The ICT sector is important in the Baltic economy

The ICT sector plays a major role in the economy of the Baltic region. The relative size of the turnover compared with the private sector varied from 6 per cent in Iceland to 16 per cent in Finland. The ICT sector in Norway amounted to 10 per cent of the total turnover compared with the private sector. The relative size of the ICT sector employment varied from around 4 per cent in Latvia to roughly 10 per cent in Sweden. In Norway it amounted to around 8 per cent compared with employment in the private sector in general. Value added is generally a better indicator of the economic importance of a sector. The ICT sector contributed with shares of total value added in the private sector of between 8 per cent in Norway to 21 per cent in Lithuania. ICT consultancy services generated more than one third of the total value added of the ICT sector in Norway, and was thus the single most significant contributor.

Few women in the ICT sector in Norway

The share of females employed in the private sector in general varied from 35 per cent in Sweden to 47 per cent in Latvia. In the ICT manufacturing sector the share of females employed was highest in Lithuania and Denmark (44 per cent). The lowest shares are found in Iceland and Norway (19 per cent and 27 per cent, respectively). ICT manufacturing employs relatively more females than the manufacturing sector in general in most of the countries, also in Norway. The services sector traditionally employs more women than the manufacturing sector. The share of females employed in the ICT services sector was highest in Latvia with 36 per cent and lowest in Norway with 26 per cent. In all the countries fewer females are employed in the ICT services sector than in the services sector in general. Norway turned out to be the country with fewest female employees in the ICT sector in total.

A young workforce - a myth?

The ICT sector is generally believed to have a younger workforce than most other sectors. This was only to a certain extent true for the Baltic region, and it mainly applied to the ICT services sector. Only in Finland and Sweden the ICT manufacturing industry had higher shares of persons below 35 years employed than the manufacturing industry in general, in Denmark and Norway there are no significant differences in the age structure.

Within the services sector Latvia, Finland, Iceland and Lithuania all had much higher shares of young persons employed in ICT services compared with the total services sector. Norway and Sweden on the other hand, had a smaller share of young persons employed in the ICT services sector compared with the services sector in general. Only 15 per cent of the workforce in the ICT services sector in Norway was below 35 years, compared with 41 per cent in the total services sector. The employed persons in the ICT sector had a higher level of education than the persons employed in manufacturing and services in general.

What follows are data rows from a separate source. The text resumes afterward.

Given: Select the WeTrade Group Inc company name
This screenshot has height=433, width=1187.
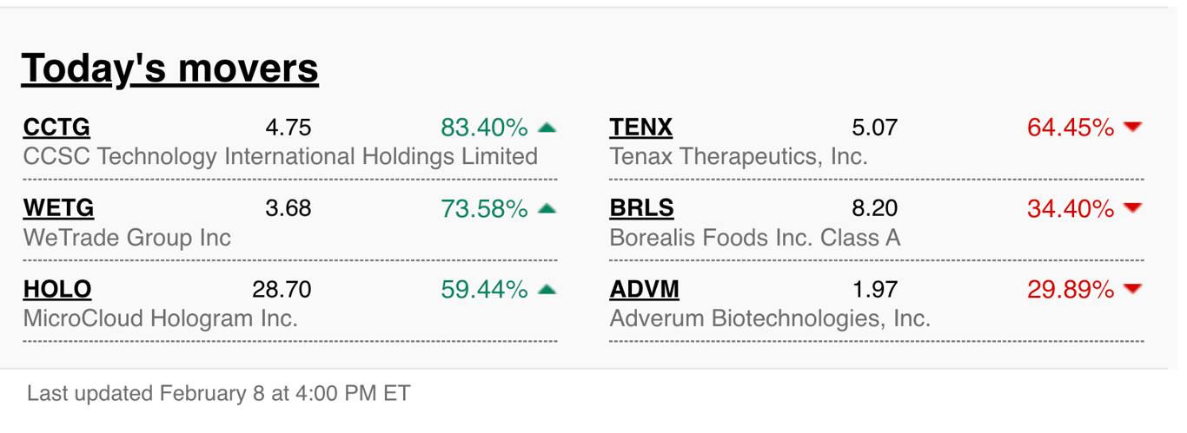Looking at the screenshot, I should tap(127, 237).
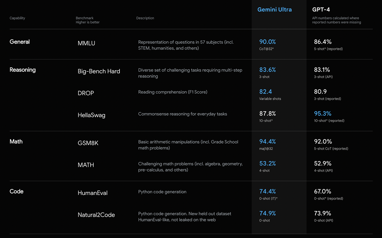Select the General capability heading
Viewport: 382px width, 238px height.
click(x=20, y=42)

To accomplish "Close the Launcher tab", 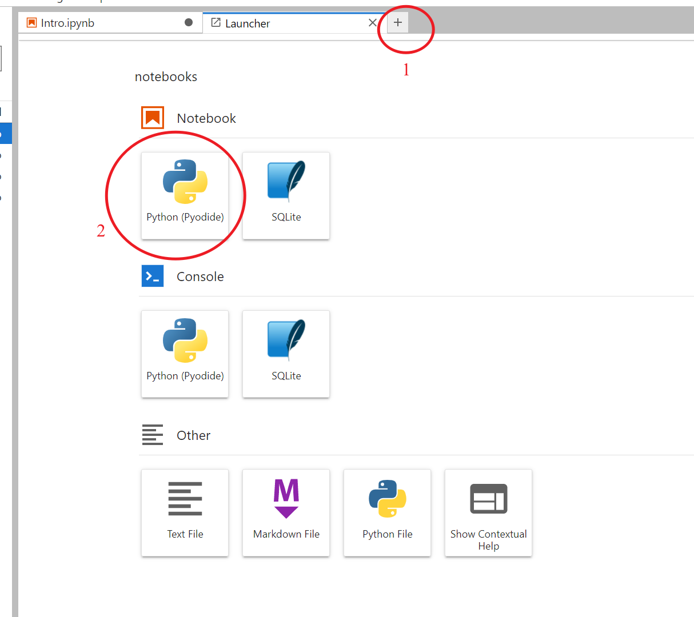I will (373, 23).
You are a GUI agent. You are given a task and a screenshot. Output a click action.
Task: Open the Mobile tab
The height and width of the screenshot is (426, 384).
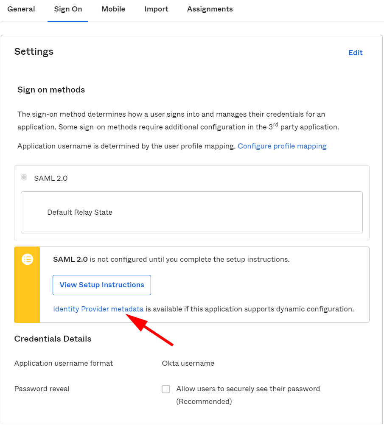[x=113, y=9]
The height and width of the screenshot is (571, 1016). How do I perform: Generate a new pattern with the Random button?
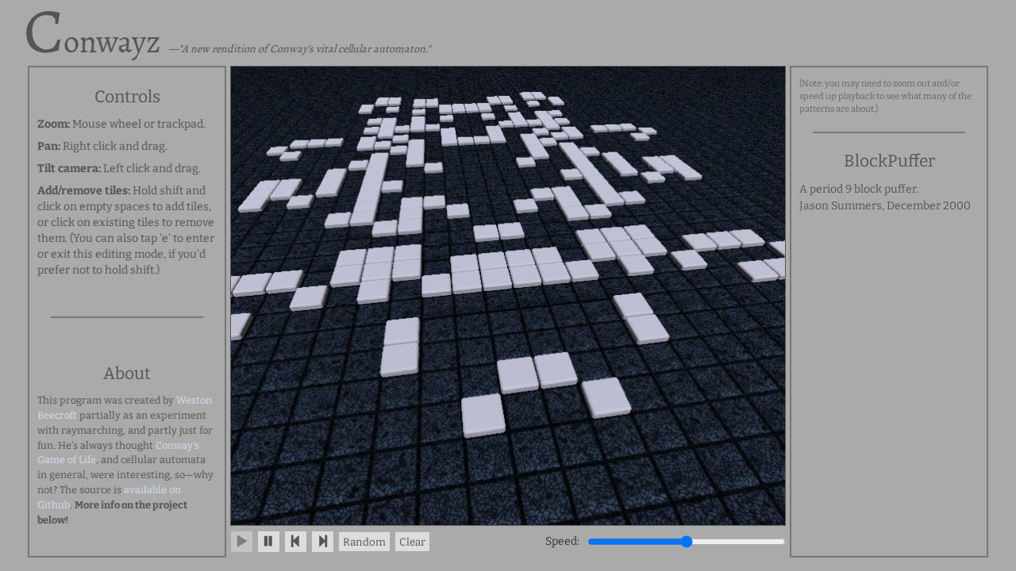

Production and foreign trade with ICT goods

The production of ICT goods compared with total industrial production in 2001 ranged from 0.8 per cent in Latvia to 16 per cent in Finland. In Norway it represented 3.5 per cent. The composition of the national production of ICT goods showed a very heterogeneous pattern. The Finnish and Swedish production of ICT goods was to a large extent concentrated to telecommunications equipment, while electronic equipment was dominating in Lithuania. The Norwegian, Danish, German and Latvian production were more evenly distributed among the different types of ICT goods, even though telecommunications equipment accounted for the largest part of the production, around 3 0 per cent in all three countries.

Only Estonia, Finland and Sweden had an ICT export larger than the ICT import, and Estonia had the largest growth in export of ICT goods in the region. Finland and Sweden seemed to have the relatively highest investments in Research and Development. Norway's imports were twice its exports. The exports were concentrated around telecommunications, while imports were mainly computers.